These reports give you insight into the kinds of vulnerabilities we find in general and how to fix them. Findings on specific organisations are only published after vulnerabilities are fixed and in negotiation with the stakeholders involved. We are not journalists, we only try to make the internet safer.

Wide spread vulnerability in Citrix Gateway and Citrix Application Delivery Controller

13 January 2020, by Frank Breedijk

The problem
On December 17th Citrix published a vulnerability in Citrix Application Delivery Controller (ADC) products. These products are also known as NetScaler ADC, Citrix Gateway en Netscaler Gateway. Exploitation of the vulnerability allows an attack to execute arbirary command’s on these servers. Early January it became clear that attackers were actively probing for vulnerable servers. On the 11th of January various sources, e.g. Project Zero Day India and Trusted Sec published exploitation code that demonstrated that exploiting the vulnerabiulity is trivial.

What to do?
Citrix has announced that patches will be vailable soon (from January 20th onwards).
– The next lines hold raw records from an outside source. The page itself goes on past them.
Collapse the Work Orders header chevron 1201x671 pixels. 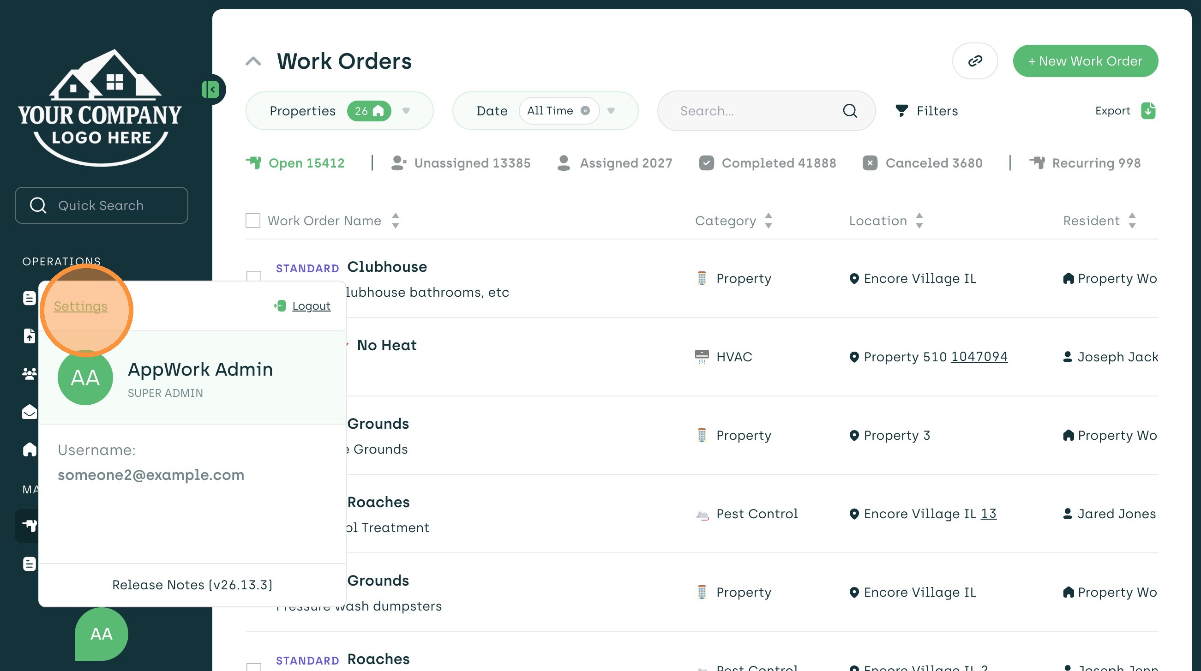253,61
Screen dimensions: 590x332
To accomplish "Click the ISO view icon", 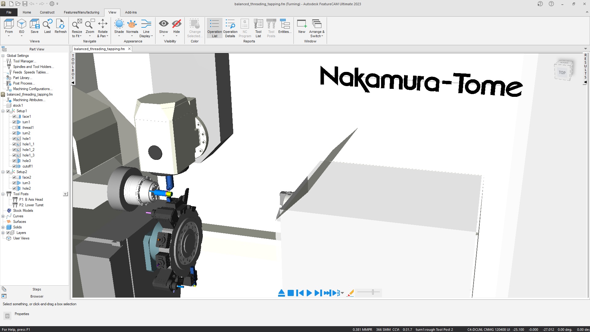I will pyautogui.click(x=22, y=25).
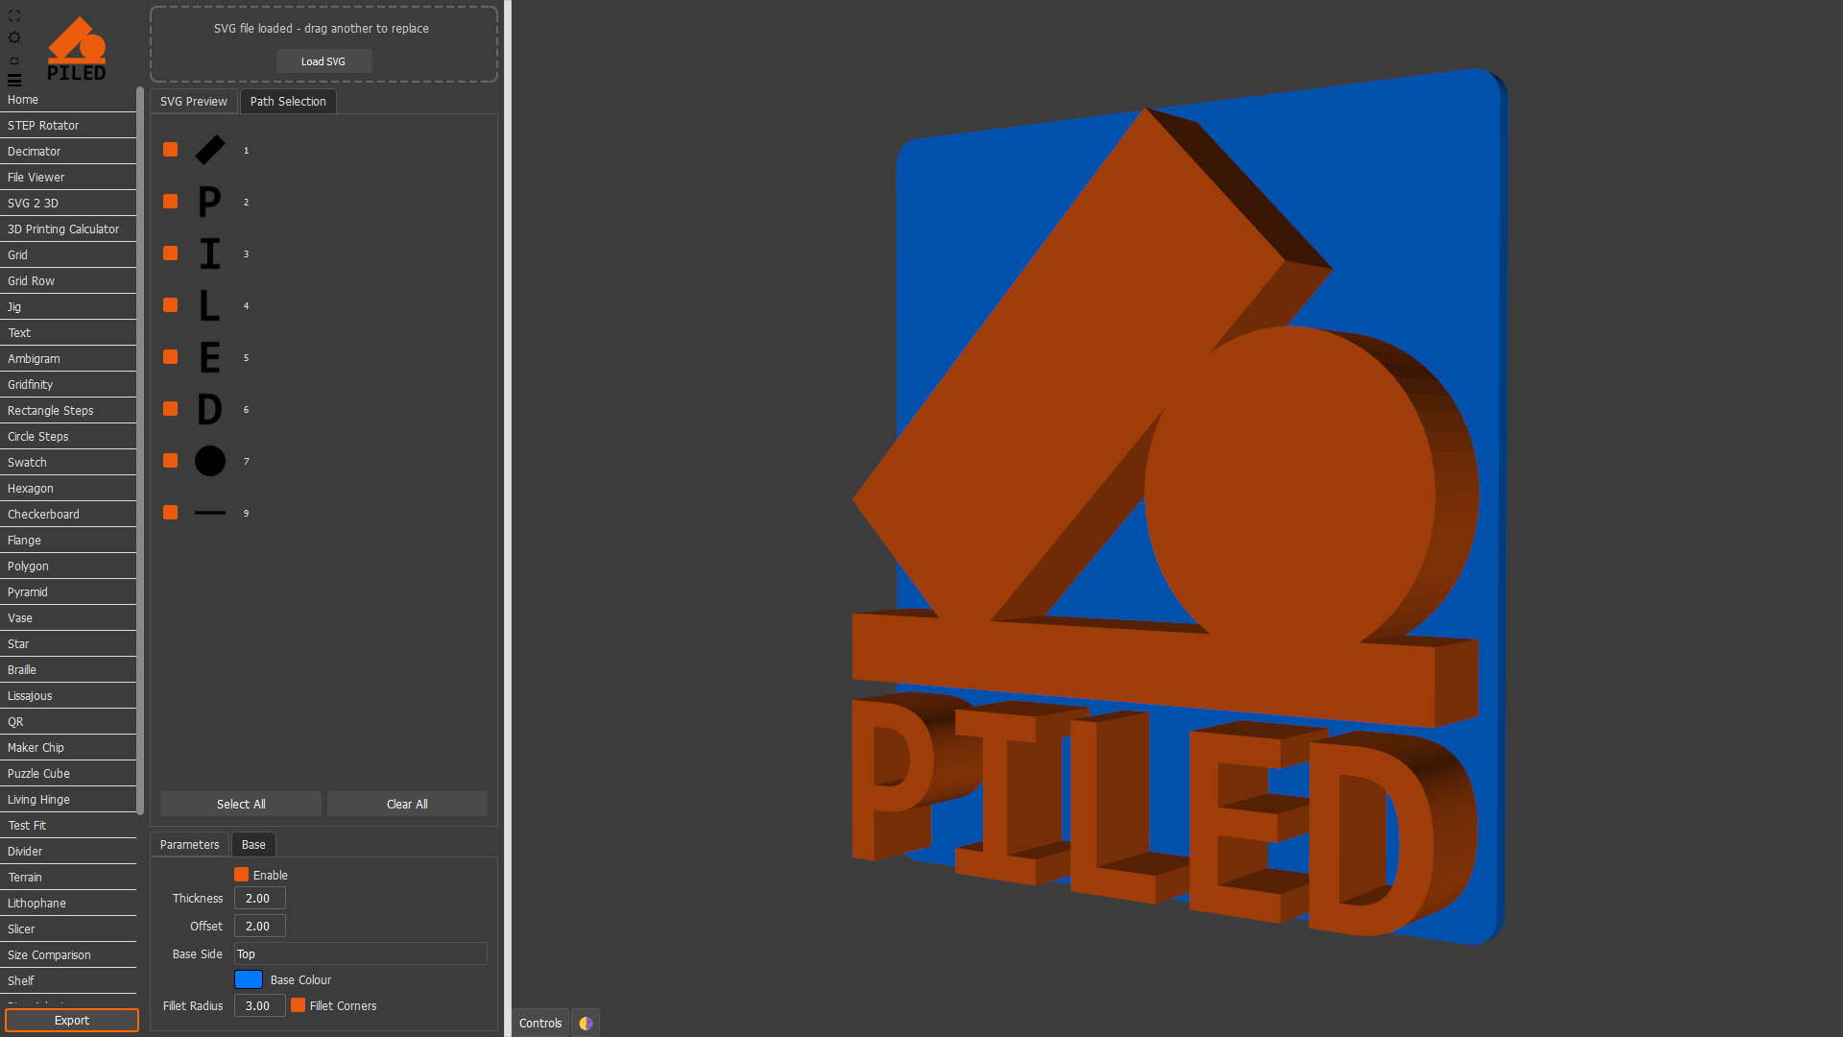Image resolution: width=1843 pixels, height=1037 pixels.
Task: Open the Base Side dropdown
Action: pyautogui.click(x=360, y=953)
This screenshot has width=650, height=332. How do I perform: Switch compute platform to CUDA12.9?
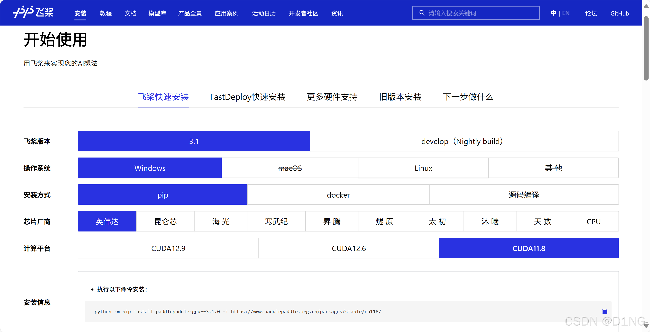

We advise you to install these patches a.s.a.p. Until that time the vulnerability can be mitigated via the configuration. We advise you to apply this mitigation now! Please note that a valid license is required to implement this mitigation. Please take note that it is poissible that devices that did not have patches or mitigations applied may already have been taken over by an attacker.

What we are doing.
As of this morning around 11:00 we were aware of 546 publicly accessible vulnerable devices in The Netherlands. We are currently actively informing the network owners of the networks containing vulnerable devices.